Wilson, the Chairman, President and Chief Executive Officer of the
Company and the Bank. “The proceeds from this private placement
offering, in addition to the proceeds from the previously announced
rights offering, complete the planned capital infusion program and will
enable us to further serve the needs of individuals and businesses in
our markets.”
The Company currently anticipates that the transaction will be
consummated in the third quarter of 2013.
FIG Partners LLC served as placement agent to the Company in connection
with the private placement offering.
About Community Financial Shares, Inc.
Community Financial Shares, Inc. is a bank holding company,
headquartered in Glen Ellyn, Illinois, whose wholly-owned subsidiary,
Community Bank-Wheaton/Glen Ellyn, is a state-chartered commercial bank
insured by the FDIC. The Bank provides banking services common to the
industry, including but not limited to, demand, savings and time
deposits, loans, mortgage loan origination for investors, cash
management, electronic banking services, internet banking services
including bill payment, Community Investment Center services, and debit
cards.
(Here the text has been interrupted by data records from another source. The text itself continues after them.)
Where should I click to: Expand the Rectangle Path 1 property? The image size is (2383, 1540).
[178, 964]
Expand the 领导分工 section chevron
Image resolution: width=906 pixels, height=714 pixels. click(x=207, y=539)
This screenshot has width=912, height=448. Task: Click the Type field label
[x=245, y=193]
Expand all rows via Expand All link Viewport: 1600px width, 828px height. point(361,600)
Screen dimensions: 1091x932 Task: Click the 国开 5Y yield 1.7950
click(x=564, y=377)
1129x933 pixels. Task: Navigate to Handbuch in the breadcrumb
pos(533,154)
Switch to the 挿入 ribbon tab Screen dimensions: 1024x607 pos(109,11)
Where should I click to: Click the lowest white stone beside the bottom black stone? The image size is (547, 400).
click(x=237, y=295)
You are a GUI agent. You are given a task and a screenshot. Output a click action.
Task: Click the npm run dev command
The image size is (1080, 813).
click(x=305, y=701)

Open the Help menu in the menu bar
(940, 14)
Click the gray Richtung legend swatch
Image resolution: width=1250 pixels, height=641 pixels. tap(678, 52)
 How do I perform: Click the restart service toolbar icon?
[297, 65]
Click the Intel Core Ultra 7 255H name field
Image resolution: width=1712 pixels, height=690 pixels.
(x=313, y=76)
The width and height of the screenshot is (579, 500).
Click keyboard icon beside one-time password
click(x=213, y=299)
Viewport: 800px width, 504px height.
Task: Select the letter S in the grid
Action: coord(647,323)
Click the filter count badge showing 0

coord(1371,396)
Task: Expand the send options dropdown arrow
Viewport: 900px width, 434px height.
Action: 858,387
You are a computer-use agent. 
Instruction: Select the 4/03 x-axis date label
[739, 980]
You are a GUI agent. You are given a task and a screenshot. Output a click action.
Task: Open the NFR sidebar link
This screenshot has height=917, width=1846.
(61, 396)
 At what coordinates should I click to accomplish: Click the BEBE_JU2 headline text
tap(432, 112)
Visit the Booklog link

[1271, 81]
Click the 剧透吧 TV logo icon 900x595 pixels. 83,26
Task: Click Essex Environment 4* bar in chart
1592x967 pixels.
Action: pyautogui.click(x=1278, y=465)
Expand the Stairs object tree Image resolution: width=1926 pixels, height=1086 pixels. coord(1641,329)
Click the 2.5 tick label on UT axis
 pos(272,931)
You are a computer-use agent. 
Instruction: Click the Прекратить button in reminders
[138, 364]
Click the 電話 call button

The Company’s common stock is quoted on the OTCQB under the
symbol “CFIS.” More information can be obtained by visiting the
Company’s web site at www.cbwge.com
(which is not a part of this press release).
Cautionary Statement About Forward-Looking
Statements
Certain statements made in this press release may constitute
“forward-looking statements” within the meaning of the Private
Securities Litigation Reform Act of 1995. Forward-looking statements are
statements that include projections, predictions, expectations, or
beliefs about events or results or otherwise are not statements of
historical facts, such as statements regarding the purpose, timing,
consummation and consequences of the transactions described herein,
including the rights offering. Although the Company believes that its
expectations with respect to such forward-looking statements are based
upon reasonable assumptions within the bounds of its existing knowledge
of its business and operations, there can be no assurance that actual
results, performance or achievements of the Company will not differ
materially from those expressed or implied by such forward-looking
statements. Factors that could cause actual events or results to differ
significantly from those described in the forward-looking statements
include, but are not limited to those described in the cautionary
language included under the headings “Risk Factors” and “Management's
Discussion and Analysis of Financial Condition and Results of
Operations” in the Company's Annual Report on Form 10-K for the fiscal
year ended December 31, 2012 and other filings made with the SEC.
Cautionary Statement About the Private
Placement Offering
The private placement offering involves the sale of securities in
private transactions that will not be registered under the Securities
Act of 1933, as amended, and will be subject to the resale restrictions
promulgated thereunder. Such securities being sold in the private
placement may not be offered or sold absent registration or an
applicable exemption from registration. This news release does not
constitute an offer to sell or a solicitation of an offer to buy any
securities, nor shall there be any sale of securities in any state or
jurisdiction in which such an offer, solicitation or sale would be
unlawful prior to registration or qualification under the securities
laws of any such state or jurisdiction.